■ **Your assignment**
Give back all the records exactly, keeping every line whole.

═══ Supplied data

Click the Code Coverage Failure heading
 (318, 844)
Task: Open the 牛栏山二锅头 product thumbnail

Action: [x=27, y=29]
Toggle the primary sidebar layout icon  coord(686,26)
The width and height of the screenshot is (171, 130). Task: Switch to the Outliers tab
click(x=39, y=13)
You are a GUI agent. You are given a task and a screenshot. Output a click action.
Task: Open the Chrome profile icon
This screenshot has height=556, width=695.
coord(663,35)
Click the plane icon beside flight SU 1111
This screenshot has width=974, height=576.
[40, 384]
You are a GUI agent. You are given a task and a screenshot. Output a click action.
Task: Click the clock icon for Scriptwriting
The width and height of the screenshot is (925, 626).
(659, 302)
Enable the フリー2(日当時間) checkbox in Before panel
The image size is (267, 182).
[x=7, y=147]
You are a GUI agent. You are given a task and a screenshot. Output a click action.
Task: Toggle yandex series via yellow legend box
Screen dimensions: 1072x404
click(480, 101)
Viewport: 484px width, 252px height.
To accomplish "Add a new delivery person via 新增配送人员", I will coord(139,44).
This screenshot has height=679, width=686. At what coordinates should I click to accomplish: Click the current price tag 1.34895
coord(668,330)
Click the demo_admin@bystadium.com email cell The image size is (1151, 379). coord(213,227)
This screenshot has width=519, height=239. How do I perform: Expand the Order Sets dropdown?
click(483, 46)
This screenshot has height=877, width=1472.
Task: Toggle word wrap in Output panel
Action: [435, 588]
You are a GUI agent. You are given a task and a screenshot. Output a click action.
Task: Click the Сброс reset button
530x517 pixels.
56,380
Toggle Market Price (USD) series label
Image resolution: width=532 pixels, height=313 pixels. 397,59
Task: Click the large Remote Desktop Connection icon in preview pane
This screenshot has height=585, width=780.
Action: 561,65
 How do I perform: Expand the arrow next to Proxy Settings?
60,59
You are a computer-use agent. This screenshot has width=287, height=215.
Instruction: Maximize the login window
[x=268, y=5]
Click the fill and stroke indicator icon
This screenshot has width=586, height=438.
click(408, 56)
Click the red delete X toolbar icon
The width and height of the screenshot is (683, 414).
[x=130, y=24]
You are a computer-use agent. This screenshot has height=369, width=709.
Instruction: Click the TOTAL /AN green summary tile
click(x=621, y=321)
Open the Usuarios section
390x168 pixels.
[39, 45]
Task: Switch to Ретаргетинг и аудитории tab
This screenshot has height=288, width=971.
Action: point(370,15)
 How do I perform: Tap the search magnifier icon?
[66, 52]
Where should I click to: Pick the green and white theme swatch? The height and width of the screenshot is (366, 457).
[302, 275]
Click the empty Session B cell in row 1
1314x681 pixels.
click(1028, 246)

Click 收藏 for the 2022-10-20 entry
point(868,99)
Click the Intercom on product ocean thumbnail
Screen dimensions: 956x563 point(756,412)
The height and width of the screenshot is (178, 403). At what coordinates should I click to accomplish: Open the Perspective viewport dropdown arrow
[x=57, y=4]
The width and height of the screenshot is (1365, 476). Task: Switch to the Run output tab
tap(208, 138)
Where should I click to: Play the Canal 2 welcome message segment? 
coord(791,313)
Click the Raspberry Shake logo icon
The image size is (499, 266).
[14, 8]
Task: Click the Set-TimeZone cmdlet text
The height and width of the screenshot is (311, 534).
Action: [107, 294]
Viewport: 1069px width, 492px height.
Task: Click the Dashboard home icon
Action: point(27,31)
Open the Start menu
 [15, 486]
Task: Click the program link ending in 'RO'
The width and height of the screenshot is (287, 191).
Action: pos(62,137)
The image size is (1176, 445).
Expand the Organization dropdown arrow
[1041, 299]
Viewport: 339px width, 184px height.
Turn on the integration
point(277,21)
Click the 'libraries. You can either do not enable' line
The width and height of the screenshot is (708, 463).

══════

■ **Solution to the exercise**
Click the Code Coverage Failure heading
 (318, 844)
Task: Open the 牛栏山二锅头 product thumbnail

Action: [x=27, y=29]
Toggle the primary sidebar layout icon  coord(686,26)
The width and height of the screenshot is (171, 130). Task: Switch to the Outliers tab
click(x=39, y=13)
You are a GUI agent. You are given a task and a screenshot. Output a click action.
Task: Open the Chrome profile icon
This screenshot has height=556, width=695.
coord(663,35)
Click the plane icon beside flight SU 1111
This screenshot has width=974, height=576.
[40, 384]
You are a GUI agent. You are given a task and a screenshot. Output a click action.
Task: Click the clock icon for Scriptwriting
The width and height of the screenshot is (925, 626).
(659, 302)
Enable the フリー2(日当時間) checkbox in Before panel
The image size is (267, 182).
[x=7, y=147]
You are a GUI agent. You are given a task and a screenshot. Output a click action.
Task: Toggle yandex series via yellow legend box
Screen dimensions: 1072x404
click(480, 101)
Viewport: 484px width, 252px height.
To accomplish "Add a new delivery person via 新增配送人员", I will coord(139,44).
This screenshot has height=679, width=686. At what coordinates should I click to accomplish: Click the current price tag 1.34895
coord(668,330)
Click the demo_admin@bystadium.com email cell The image size is (1151, 379). coord(213,227)
This screenshot has width=519, height=239. How do I perform: Expand the Order Sets dropdown?
click(483, 46)
This screenshot has height=877, width=1472.
Task: Toggle word wrap in Output panel
Action: [435, 588]
You are a GUI agent. You are given a task and a screenshot. Output a click action.
Task: Click the Сброс reset button
530x517 pixels.
56,380
Toggle Market Price (USD) series label
Image resolution: width=532 pixels, height=313 pixels. 397,59
Task: Click the large Remote Desktop Connection icon in preview pane
This screenshot has height=585, width=780.
Action: 561,65
 How do I perform: Expand the arrow next to Proxy Settings?
60,59
You are a computer-use agent. This screenshot has width=287, height=215.
Instruction: Maximize the login window
[x=268, y=5]
Click the fill and stroke indicator icon
This screenshot has width=586, height=438.
click(408, 56)
Click the red delete X toolbar icon
The width and height of the screenshot is (683, 414).
[x=130, y=24]
You are a computer-use agent. This screenshot has height=369, width=709.
Instruction: Click the TOTAL /AN green summary tile
click(x=621, y=321)
Open the Usuarios section
390x168 pixels.
[39, 45]
Task: Switch to Ретаргетинг и аудитории tab
This screenshot has height=288, width=971.
Action: point(370,15)
 How do I perform: Tap the search magnifier icon?
[66, 52]
Where should I click to: Pick the green and white theme swatch? The height and width of the screenshot is (366, 457).
[302, 275]
Click the empty Session B cell in row 1
1314x681 pixels.
click(1028, 246)

Click 收藏 for the 2022-10-20 entry
point(868,99)
Click the Intercom on product ocean thumbnail
Screen dimensions: 956x563 point(756,412)
The height and width of the screenshot is (178, 403). At what coordinates should I click to accomplish: Open the Perspective viewport dropdown arrow
[x=57, y=4]
The width and height of the screenshot is (1365, 476). Task: Switch to the Run output tab
tap(208, 138)
Where should I click to: Play the Canal 2 welcome message segment? 
coord(791,313)
Click the Raspberry Shake logo icon
The image size is (499, 266).
[14, 8]
Task: Click the Set-TimeZone cmdlet text
The height and width of the screenshot is (311, 534).
Action: [107, 294]
Viewport: 1069px width, 492px height.
Task: Click the Dashboard home icon
Action: point(27,31)
Open the Start menu
 [15, 486]
Task: Click the program link ending in 'RO'
The width and height of the screenshot is (287, 191).
Action: pos(62,137)
The image size is (1176, 445).
Expand the Organization dropdown arrow
[1041, 299]
Viewport: 339px width, 184px height.
Turn on the integration
point(277,21)
Click the 'libraries. You can either do not enable' line
The width and height of the screenshot is (708, 463).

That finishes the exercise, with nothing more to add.